Réformer l’Espace Schengen, tel est le souhait de Silvio Berlusconi et Nicolas Sarkozy. Mais que sont exactement ces accords ? Signés en 1987 et entrés en vigueur dix ans plus tard, ces accords suppriment les frontières pour les pays signataires. Mais un article autorise également aux pays membres de rétablir temporairement (jusqu’à trente jours) leurs frontières pour des raisons sécuritaires, ce qui a pu être utilisé notamment lors de la tenue de sommets internationaux.
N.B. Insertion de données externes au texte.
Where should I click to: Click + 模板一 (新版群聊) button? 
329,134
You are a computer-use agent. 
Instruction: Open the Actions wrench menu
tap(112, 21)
Le Président français souhaite aujourd’hui rallonger la durée de cette période.
Si aujourd’hui Schengen vacille, c’est que plusieurs milliers de Tunisiens ont fui depuis la Révolution de Jasmin. Or, l’Italie a décidé de délivrer des permis de séjour de six mois à tous les immigrants tunisiens (ils sont environ 25 000 sur la petite île italienne de Lampedusa) dans l’optique de s’en débarrasser, ce qui avait irrité Paris. La France craint en fait la venue d’une partie des Tunisiens sur son territoire, et souhaite réguler cet afflux de migrants. Mais déjà, les intentions franco-italiennes de revoir le traité de Schengen font débat en Europe. Pour beaucoup, elles reflètent l’éclosion d’un euroscepticisme rampant en Europe, voire même d’un populisme nationaliste où chaque Etat rechigne de plus en plus à se montrer solidaire de son voisin. Si ces accusations peuvent paraître exagérées, il n’en demeure pas moins que l’Europe semble décrédibilisée par son manque d’unité dans tous les débats actuels.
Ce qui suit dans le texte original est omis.